* [Objective A] Can you write out the records again, starting at the beginning of the records and ending at the line that contains "click(323, 51)", with "date range separator" replaced by "date range divider" and nothing else changed?
━━━━━━━━━━━━━━━━━━━━━━━━━━━━━━
My memory are few at this point but I am told that it was during my early years - years when my mother was caught between dutiful motherhood and the longing for freedom during the turbulent sixties - that mother began to garden and develop a love for all things green that remained with her during the years that I knew her.

Part of her interest in learning about plants and roses in particular stemmed from the fact that my dad was a Farm Adviser. Everyone she knew was farming and cultivating plants for various purposes ranging from grapes for wineries to apricots to be dried in fruit sheds. Still, her interest extended further than simply growing plants to eat.

You see - her dream of college centered on a fascination with teaching and art that sprang up during her childhood. Flowers were meant to be drawn and the best way to learn to draw flowers was to grow them and experience that growth as they unfolded and shared their life with our human world of touch, sight, smell and sound. Soft petals perfectly formed with a compelling scent grown amidst buzzing bees. The point where these two worlds touched - plant and human - was the realm of art that my mother loved to explore.
━━━━━━━━━━━━━━━━━━━━━━━━━━━━━━
* [Objective B] In the passage about the mother's gardening, what was the dad's occupation?
━━━━━━━━━━━━━━━━━━━━━━━━━━━━━━
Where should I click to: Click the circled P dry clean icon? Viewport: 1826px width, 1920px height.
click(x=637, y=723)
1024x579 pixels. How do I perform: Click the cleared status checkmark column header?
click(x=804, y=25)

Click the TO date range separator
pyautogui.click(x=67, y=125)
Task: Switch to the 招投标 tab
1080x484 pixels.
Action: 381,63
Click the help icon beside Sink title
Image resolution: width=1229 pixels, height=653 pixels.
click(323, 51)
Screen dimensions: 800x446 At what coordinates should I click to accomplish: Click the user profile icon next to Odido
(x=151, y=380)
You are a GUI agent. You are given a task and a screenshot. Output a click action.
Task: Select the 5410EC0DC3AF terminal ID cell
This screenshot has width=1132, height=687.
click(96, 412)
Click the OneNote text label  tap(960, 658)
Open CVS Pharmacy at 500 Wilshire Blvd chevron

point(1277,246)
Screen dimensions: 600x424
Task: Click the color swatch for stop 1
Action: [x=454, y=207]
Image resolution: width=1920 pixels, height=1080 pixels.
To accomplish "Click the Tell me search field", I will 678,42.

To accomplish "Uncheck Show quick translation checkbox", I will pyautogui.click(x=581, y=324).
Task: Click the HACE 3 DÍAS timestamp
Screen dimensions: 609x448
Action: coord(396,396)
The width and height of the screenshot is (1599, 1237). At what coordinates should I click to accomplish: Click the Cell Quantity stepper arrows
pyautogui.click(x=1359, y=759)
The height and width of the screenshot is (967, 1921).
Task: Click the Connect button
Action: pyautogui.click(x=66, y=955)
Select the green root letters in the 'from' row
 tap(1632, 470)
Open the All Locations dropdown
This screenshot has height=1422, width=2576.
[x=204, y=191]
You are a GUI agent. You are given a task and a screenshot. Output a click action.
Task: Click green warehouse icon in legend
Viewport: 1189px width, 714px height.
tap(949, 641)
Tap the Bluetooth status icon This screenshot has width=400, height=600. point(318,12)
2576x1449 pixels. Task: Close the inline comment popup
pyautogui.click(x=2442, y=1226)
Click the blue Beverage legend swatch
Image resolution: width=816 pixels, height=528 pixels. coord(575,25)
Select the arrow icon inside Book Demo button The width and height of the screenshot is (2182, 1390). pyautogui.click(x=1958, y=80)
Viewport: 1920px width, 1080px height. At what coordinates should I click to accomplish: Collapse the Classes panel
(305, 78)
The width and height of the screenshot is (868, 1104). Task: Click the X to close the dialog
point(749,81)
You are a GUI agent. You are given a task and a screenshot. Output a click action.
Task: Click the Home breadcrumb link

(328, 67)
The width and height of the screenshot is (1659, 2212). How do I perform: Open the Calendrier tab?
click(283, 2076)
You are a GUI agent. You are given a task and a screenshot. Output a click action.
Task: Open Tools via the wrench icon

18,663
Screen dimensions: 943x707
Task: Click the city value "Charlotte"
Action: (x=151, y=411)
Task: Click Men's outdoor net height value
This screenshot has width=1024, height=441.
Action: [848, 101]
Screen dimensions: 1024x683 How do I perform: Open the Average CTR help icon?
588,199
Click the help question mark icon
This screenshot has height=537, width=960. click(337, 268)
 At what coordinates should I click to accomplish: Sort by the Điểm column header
━━━━━━━━━━━━━━━━━━━━━━━━━━━━━━
* [Answer A]
Where should I click to: Click the circled P dry clean icon? Viewport: 1826px width, 1920px height.
click(x=637, y=723)
1024x579 pixels. How do I perform: Click the cleared status checkmark column header?
click(x=804, y=25)

Click the TO date range divider
pyautogui.click(x=67, y=125)
Task: Switch to the 招投标 tab
1080x484 pixels.
Action: 381,63
Click the help icon beside Sink title
Image resolution: width=1229 pixels, height=653 pixels.
click(323, 51)

* [Answer B] He was a Farm Adviser.